Line count for the string "Andrés": state how many lines in the records below hold it, giving only the number.

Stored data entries
- - - - - - -

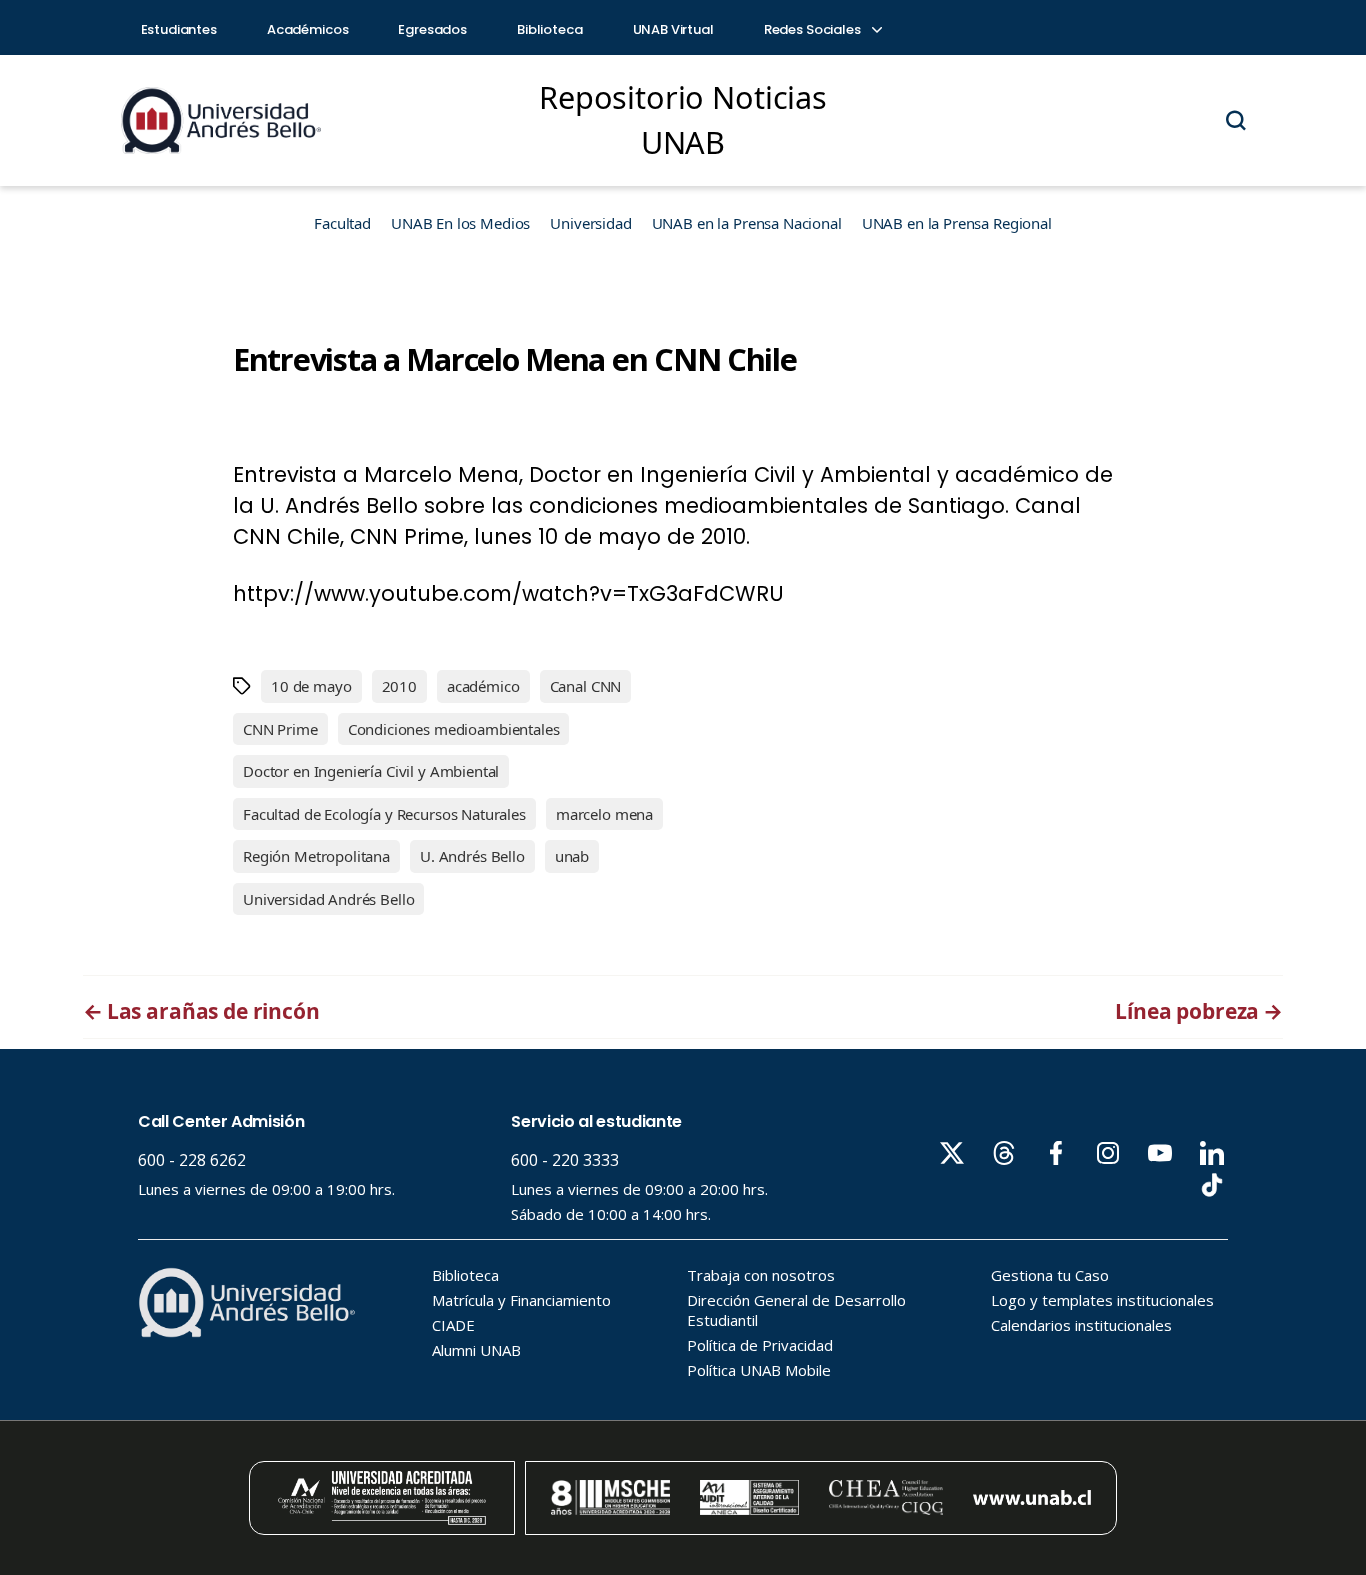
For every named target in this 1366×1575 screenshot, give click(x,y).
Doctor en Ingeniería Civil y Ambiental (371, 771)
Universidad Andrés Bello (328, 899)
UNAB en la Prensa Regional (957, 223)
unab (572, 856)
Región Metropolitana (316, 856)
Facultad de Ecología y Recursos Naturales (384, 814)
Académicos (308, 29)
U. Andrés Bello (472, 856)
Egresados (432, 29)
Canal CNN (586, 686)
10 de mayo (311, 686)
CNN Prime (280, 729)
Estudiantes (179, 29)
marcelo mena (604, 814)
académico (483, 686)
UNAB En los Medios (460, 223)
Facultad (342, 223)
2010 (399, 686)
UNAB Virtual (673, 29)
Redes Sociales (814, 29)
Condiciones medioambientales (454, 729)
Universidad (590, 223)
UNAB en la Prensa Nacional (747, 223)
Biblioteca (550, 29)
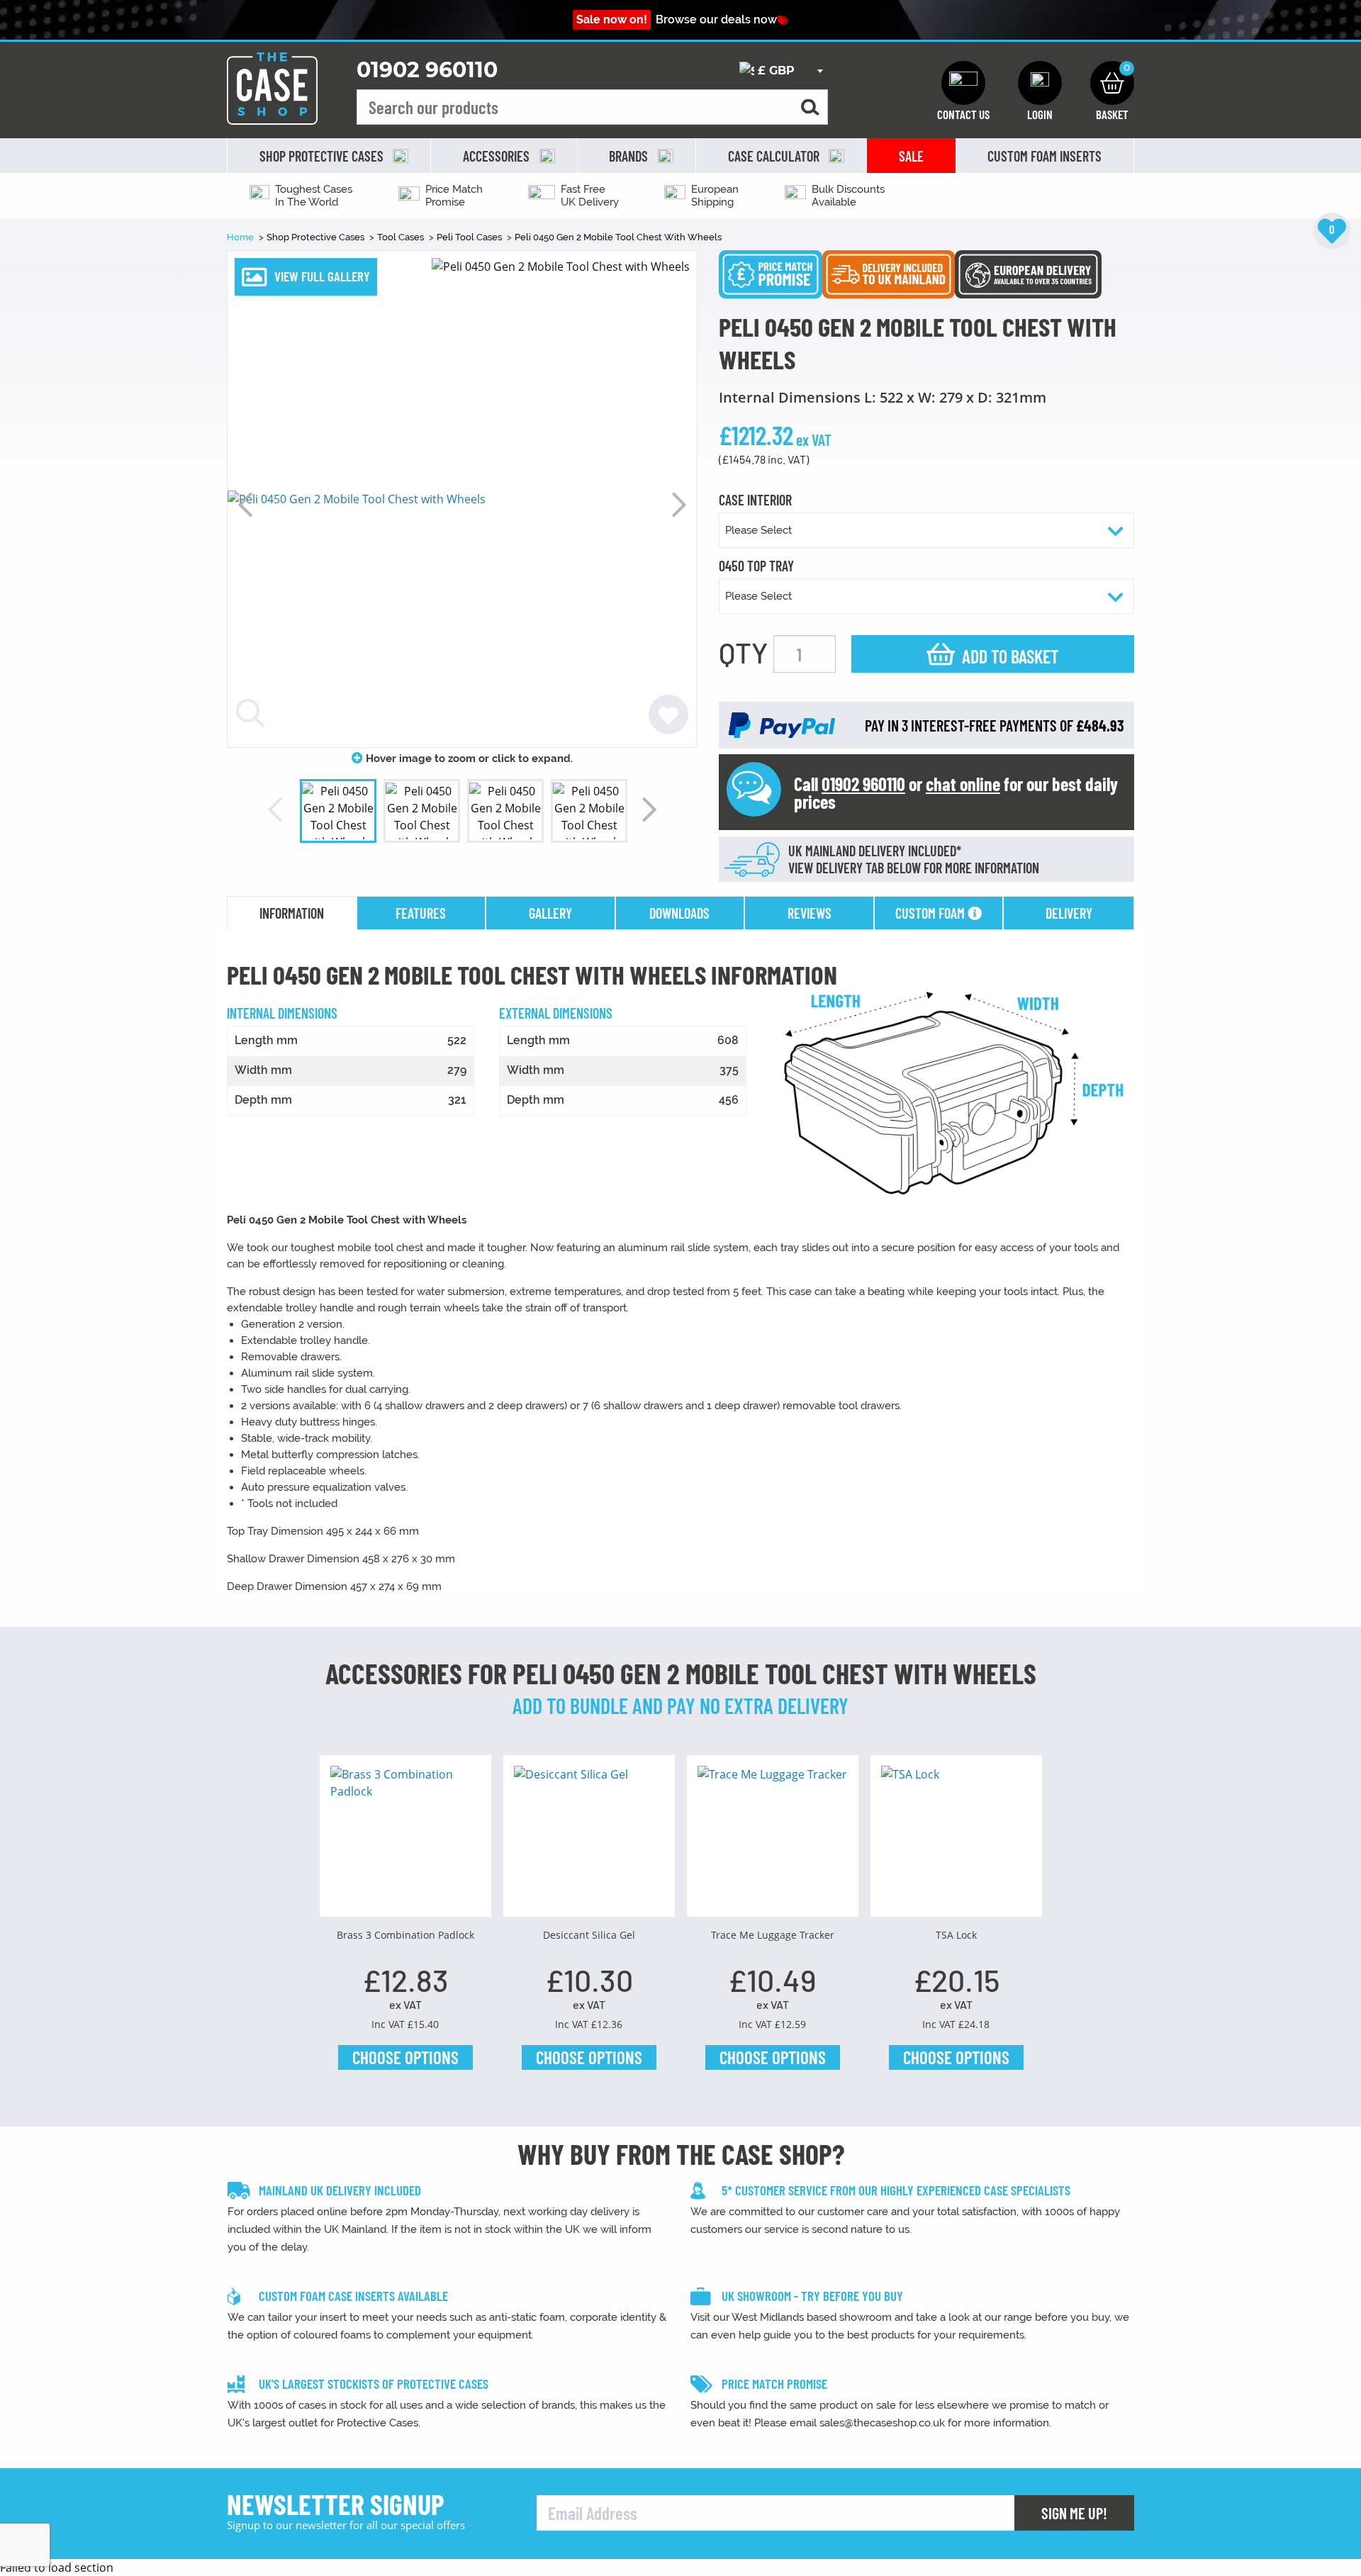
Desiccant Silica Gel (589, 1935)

- - - - - - -

● Response
2